For anyone living outside of Ohio, Drew Carey's “Cleveland rocks” contention may seem a little tongue-in-cheek. But on a recent visit, I found a vibrant city with a variety of quality entertainment options, great restaurants and nightlife, a collection of fine modern museums, and—the crown jewel—the Rock and Roll Hall of Fame.

It's hard to imagine actually losing consciousness because of the presence of a rock star, without the use of any kind of mother's little helper, that is. But although I can't say there was any swooning, I did feel the jittery excitement of a kid on a magical mystery tour as I entered the hallowed hall. These were my idols, my icons, contributors to the soundtrack to my life. None of these people ever put their pants on more than one leg at a time, but let's face it: they were, and are, larger than life. And there may be nothing more dissonant than standing before the classic Jim Morrison photo—shirtless, longhaired, Messiah-like—juxtaposed with his Cub Scout uniform and a school-age picture under glass.

Like most visitors I was curious about how the inductees were chosen. (The Bee Gees! Who let them in?) Performers become eligible 25 years after their first recording. Each year a committee selects nominees and an international body of over 1,000 “rock experts” votes on them, granting induction to those garnering more than 50 percent of the vote. This has led to some bickering and bewilderment; for example, the formidable KISS Army has marched on the museum in protest of the band's ongoing snubbing.

The Hall of Fame Foundation was established in 1983 and began inducting members in 1986, but the museum didn't open its doors until 1995. Designed by architect I.?M. Pei, the building is a work of modern art resembling half a glass pyramid. (Pei clearly has a pyramid fetish; he also designed the controversial glass pyramid at the Louvre.)

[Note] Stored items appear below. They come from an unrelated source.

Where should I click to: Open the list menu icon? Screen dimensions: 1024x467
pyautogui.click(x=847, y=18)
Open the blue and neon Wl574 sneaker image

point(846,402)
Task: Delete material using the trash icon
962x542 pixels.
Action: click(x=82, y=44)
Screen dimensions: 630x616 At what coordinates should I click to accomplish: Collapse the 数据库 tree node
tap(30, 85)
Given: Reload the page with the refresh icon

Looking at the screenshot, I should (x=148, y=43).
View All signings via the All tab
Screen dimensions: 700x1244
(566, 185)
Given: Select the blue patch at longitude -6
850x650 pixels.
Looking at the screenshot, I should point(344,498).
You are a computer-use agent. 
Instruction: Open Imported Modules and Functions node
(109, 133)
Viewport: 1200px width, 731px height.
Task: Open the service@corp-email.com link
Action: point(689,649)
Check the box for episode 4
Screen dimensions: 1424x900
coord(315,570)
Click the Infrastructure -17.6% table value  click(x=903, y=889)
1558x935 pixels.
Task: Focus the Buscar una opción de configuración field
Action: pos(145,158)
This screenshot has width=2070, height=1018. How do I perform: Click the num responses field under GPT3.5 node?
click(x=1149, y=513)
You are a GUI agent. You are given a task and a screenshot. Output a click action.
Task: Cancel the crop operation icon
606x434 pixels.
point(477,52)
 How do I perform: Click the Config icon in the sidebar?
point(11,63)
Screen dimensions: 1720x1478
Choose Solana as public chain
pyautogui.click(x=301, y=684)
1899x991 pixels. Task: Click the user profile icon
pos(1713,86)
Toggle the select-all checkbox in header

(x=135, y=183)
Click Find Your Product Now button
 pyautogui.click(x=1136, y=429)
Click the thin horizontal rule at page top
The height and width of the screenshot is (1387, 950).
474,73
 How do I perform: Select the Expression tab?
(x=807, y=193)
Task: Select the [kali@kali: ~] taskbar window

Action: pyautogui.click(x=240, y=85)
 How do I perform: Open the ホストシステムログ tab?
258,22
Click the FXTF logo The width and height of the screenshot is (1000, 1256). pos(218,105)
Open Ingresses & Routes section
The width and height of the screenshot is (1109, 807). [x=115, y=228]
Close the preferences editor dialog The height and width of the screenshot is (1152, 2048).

With so many kitschy artifacts inside, the museum could have been nothing more than a glorified garage sale. But it's not just a display of Beatles' lunch boxes and Madonna's underwear. This is serious social history. The exhibits trace rock music back to its roots. Musicians such as Delta-blues player Robert Johnson and jazz legend Louis Armstrong were inducted for their influence. A whole exhibit is dedicated to electric-guitar pioneer Les Paul.

There's also space given to the social controversy the genre has inspired over the years. A hall of quotes and black-and-white, wall-size photographs is a reminder of the extremism of self-righteous “moralists”. Printed over a photo of Frank Zappa testifying passionately before Congress are the words “My God, rescue the tender young ears of this nation from this—this rock porn…” No, it wasn't an example of 1950s puritanism; this was U.S. Senator Ernest Hollings's 1985 demand for censorship.

Nor does the hall of fame ignore the broader picture of rock's evolution. So much depended on one Ahmet Ertegun taking a chance on a young Ray Charles. Cleveland DJ Alan Freed, who first called the music rock and roll, was a preacher in his pulpit spreading a new gospel. Journalists, songwriters, backup musicians—the museum brings many unfamiliar names out of the shadows.

There are sombre moments as well: reminders of Marvin Gaye's death at the hands of his own father; a piece of the wreckage of Otis Redding's plane, pulled from a lake in Wisconsin; the story of starvation in Bangladesh and the performers George Harrison brought together in 1971 to raise money and awareness.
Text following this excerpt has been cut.